The Effect of Credit Portfolio Concentration on the Risk and Profitability During the Covid-19 Pandemic Evidence From Commercial Banks in Indonesia

Argado Insani HUTABARAT and Eko RIZKIANTO

Universitas Indonesia, Jakarta, Indonesia

Abstract

This paper examines the effect of credit portfolio concentration on bank performance during the COVID-19 Pandemic, which is important because banks must adopt the right policies to avoid the risk of payment default caused by economic shock during the COVID-19 Pandemic. The nature of this research is quantitative, using the EGLS Panel estimation method on panel data from 47 commercial banks that went public in Indonesia during 2016–2021. In the present study, the Hirschman-Herfindahl Index (HHI) based on the economic sector is used as a measure of the concentration credit portfolio, non-performing loans (NPL) as a measure of risk, and return on equity (ROE) as a measure of profitability.
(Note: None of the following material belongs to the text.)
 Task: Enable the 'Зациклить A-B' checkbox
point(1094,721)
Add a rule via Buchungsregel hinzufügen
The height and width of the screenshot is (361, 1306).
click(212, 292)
This research reveals that the concentration of the credit portfolio will reduce credit risk before the COVID-19 pandemic. On the contrary, after the COVID-19 pandemic, the concentration of credit portfolios will increase credit risk. On the other hand, credit portfolio concentration will make banks less profitable before the COVID-19 pandemic and more profitable after the COVID-19 pandemic.